Abstract
2019 has been a landmark year in the world of electronic nicotine delivery systems (ENDS), specifically e-cigarette and vaping. Numerous state health departments across the United States have voiced their concerns in the growing number of lung injury cases from e-cigarettes and vaping. Over the past few decades, many agencies have brought into light the harmful effects of smoking cigarettes, and despite popular belief, a growing movement has started to recognize the harmful effects of ENDS. The Centers for Disease Control and Prevention have released recommendations and provided health practitioners a methodology to identify and diagnose e-cigarette, or vaping, product use-associated lung injury (EVALI). EVALI is a diagnosis of exclusion and comprises a variety of respiratory illnesses, with intubation rates nearing 32%. The most critical risk factor remains product use in the preceding 90 days, although a timeline on the development of symptoms or notable structural changes remains unknown. We present a case of acute lung injury in a traditional cigarette smoker that evolved within hours of switching to e-cigarettes.
Keywords: e-cigarette and vaping product use associated lung injury (evali), evali, vaping, electronic cigarette associated lung injury, e-cigarettes, electronic cigarette, acute lung injury, lung injury, chest ct, chest radiograph
Introduction
The 2019 national outbreak of e-cigarette, or vaping, product use-associated lung injury (EVALI) reported by 25 state health departments included hundreds of reported cases. By January 2020, over 2000 cases had been reported to the Centers for Disease Control and Prevention (CDC) [1]. The epidemic set the stage for the CDC to release interim recommendations to health care providers to recognize and manage respiratory problems arising from electronic nicotine delivery systems (ENDS) [2,3]. ENDS comprises electronic cigarettes, pipes, vaporizers, cigars, and numerous other products. EVALI is an umbrella term incorporating a spectrum of respiratory illnesses ranging from mild cases of pneumonitis to life-threatening lung failure with the most extensive case series reporting 32% of patients requiring intubation and mechanical ventilation [4]. Reported trends reveal 80% of users to be between 13 to 85 years of age, while most users were male [2,3]. Analysis of these products has not revealed any evidence of tainting with microbes, and the constellation of symptoms seems to be more in line with acute lung injury [5]. The use of electronic cigarettes or the equivalent within the past 90 days continues to be the primary risk factor. A review of the literature reveals various types of injuries from the use of ENDS, such as explosion injuries, dermal reactions, while the most common remains the development of respiratory symptoms.
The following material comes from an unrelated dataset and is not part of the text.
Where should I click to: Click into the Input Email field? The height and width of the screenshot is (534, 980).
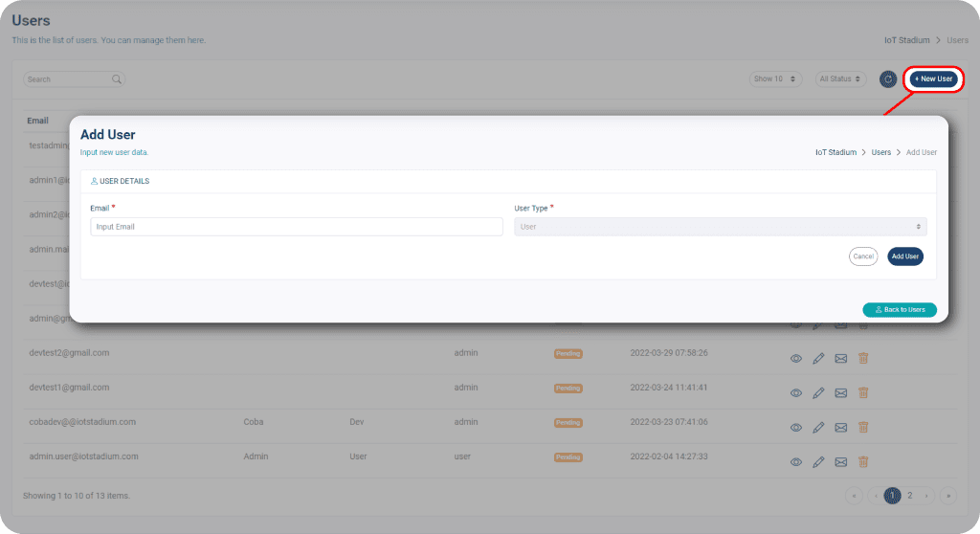click(296, 227)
Despite substantial reductions in usage, incidence rates have continued to progress, placing precedence on continued surveillance and public outreach efforts. Although advancements in researching e-cigarettes have grown, its instantaneous and prolonged influences on health remain unclear. Reports focusing on symptom timelines are scarce, ranging as early as few days after initial use to the development of symptoms after months or years of chronic smoking. We present a case of acute lung injury that manifested within hours of first-time e-cigarette use. This report focuses on the duration and timeline of symptom development with an emphasis on acute lung injuries that manifested within one month of ENDS product use.
Case presentation
A 41-year-old man presented to an urgent care facility with an unrelenting cough and shortness of breath that began after multiple uses of an e-cigarette within the span of a few hours. He had been a daily cigarette smoker for 11 years, had never used electronic methods of smoking before and decided to transition to e-cigarettes with the plan to eventually quit smoking. He had acquired the unlicensed product from a friend, with the primary ingredient being a nicotine-based oil. He was diagnosed with tracheobronchitis after a negative chest radiograph, and was given a five-day course of azithromycin and requested to follow up with his primary care physician (PCP). Despite the antibiotic, his symptoms evolved over the next 48 hours to nausea, vomiting, pleuritic chest and abdominal pain, non-productive cough, and worsening shortness of breath, prompting him to go to the emergency department (ED). He denied having been diagnosed with any medical conditions, including symptoms consistent with episodes of bronchitis, pneumonia, or an admission that required supplemental oxygen in the past. He denied experiencing similar symptoms or adverse reactions to smoking in the past, nor did he have occupational or domestic inhalation exposures, recent travel, or exposures to sick contacts. On admission, blood pressure was 186/108, heart rate was 141, O2 saturation was 98% on room air, tachypneic to 23, and afebrile. On exam, he appeared ill, coughing and was writhing in pain, while the remaining exam was unremarkable. He was given ketorolac for analgesia and 0.1 mg of clonidine for his elevated blood pressure. Empiric azithromycin 500 mg and ceftriaxone 2000 mg were given for community-acquired pneumonia (CAP). Interspersed were albuterol 2.5 mg and ipratropium 0.02% nebulization treatments every four hours for his symptoms.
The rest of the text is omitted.